**FRAGMENTO SELECCIONADO**
────────────────────
Sin desmerecer todas las aportaciones anteriores y como entiendo que tu pregunta está dirigida al uso popular de los vocablos "mellizo" y "gemelo".... te comento que en PR comúnmente se utiliza la palabra *gemelos* -- y en caso de ser necesario hacer la distinción, decimos *gemelos idénticos / gemelos fraternos* (en lenguaje popular no técnico y no médico).

Saludos,
LN


----------



## fenixpollo

Jellby said:
			
		

> Sin embargo, para más de dos, sólo existe "trillizos", "cuatrillizos", etc.


 ¿Se les podrá pedir una explicación de "etcetera"?  

2 = mellizos
3 = trillizos
4 = cuatrillizos
5 = ?
6 = ?
7 = ?
8 = ? 
(llego hasta ocho porque es el límite del conocimiento que tengo en mi primer idioma, y porque creo que es el límite del organismo femenino  )

Gracias.


----------



## Fernando

Yo he oído quintillizos y sextillizos. Septillizos y octillizos(?) serían prodigios de la naturaleza. 

Los trillizos sí podrían llegar a ser gemelos (ver las trillizas que acompañaban a Julio Iglesias).


----------



## odiug95

yo siempre le dije mellizo a los que nacen de óvulos diferentes, o simplemente a mujer y varon. Y gemelos a los de un mismo óvulo.
y es gracioso como se dice
·gemelos o mellizos
·trillizos
·cuatrizillos
·quintillizos
·sextillizos 
·septillizos 
·octillizos o ¿óctuples?


----------



## Vampiro

¿Cuál prefiero donde vivo?
La que corresponda, por supuesto.
A los gemelos les digo "gemelos" y a los mellizos "mellizos".
Las diferencias ya las explicaron varios foreros, y al menos en Chile todo el mundo las tiene claras.
Saludos.
_


----------



## Calambur

Confirmo el uso ya explicado: gemelos son los mellizos idéntidos, y mellizos son los nacidos de una misma parición, aunque no sean idénticos (hasta pueden ser de diferente sexo).
Vale decir que todos los gemelos son mellizos, pero no todos los mellizos son gemelos.
────────────────────
**QUÉ SE NECESITA**
Prolonga el hilo del foro sobre mellizos y gemelos a partir de su último mensaje. Los datos no tienen ningún papel en esto.

**DATOS DE ENTRADA**
────────────────────
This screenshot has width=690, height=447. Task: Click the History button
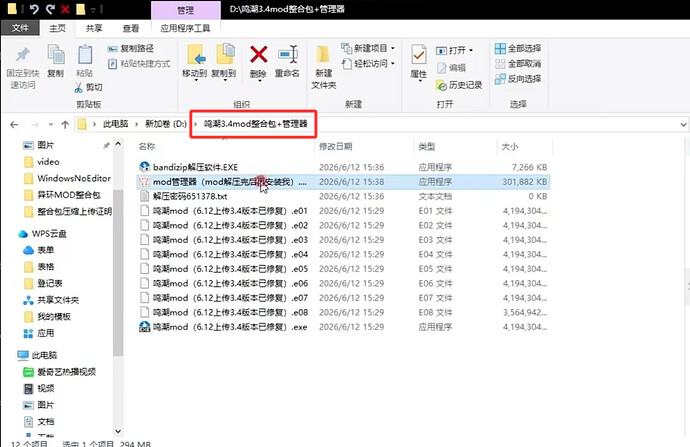[459, 85]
────────────────────
**LA RESPUESTA**
----------



## pejeman

Ni tan intercambiables: Yo nunca busqué a mi alma melliza; solo a mi alma gemela.

Saludos.


----------



## Betildus

Vampiro said:


> ¿Cuál prefiero donde vivo?
> 
> La que corresponda, por supuesto.
> A los gemelos les digo "gemelos" y a los mellizos "mellizos".
> Las diferencias ya las explicaron varios foreros, y al menos en Chile todo el mundo las tiene claras.
> Saludos.
> _


Exacto.
Gemelos = 1 sólo óvulo
Mellizos = 1 o más óvulos


----------



## Vampiro

Betildus said:


> Exacto.
> Gemelos = 1 sólo óvulo
> Mellizos = 1 o más óvulos


Con una salvedad:
Si los mellizos provienen de un sólo óvulo debe decirse “mellizos idénticos”, es por eso que es preferible la palabra específica “gemelos”.
Saludos.
_


----------



## Betildus

Aquí está la explicación correcta:

*Gemelos (monocigóticos)*
Un óvulo fecundado por un espermatozoide (1 huevo) se divide en dos o más células que continúan independientemente su desarrollo dando como resultado dos o más embriones, que tienen características físicas, emocionales, y sexo idéntico, ya que comparten la misma carga genética. La formación de la placenta en los monocigóticos dependerá del momento en que ocurre la división después de la fertilización.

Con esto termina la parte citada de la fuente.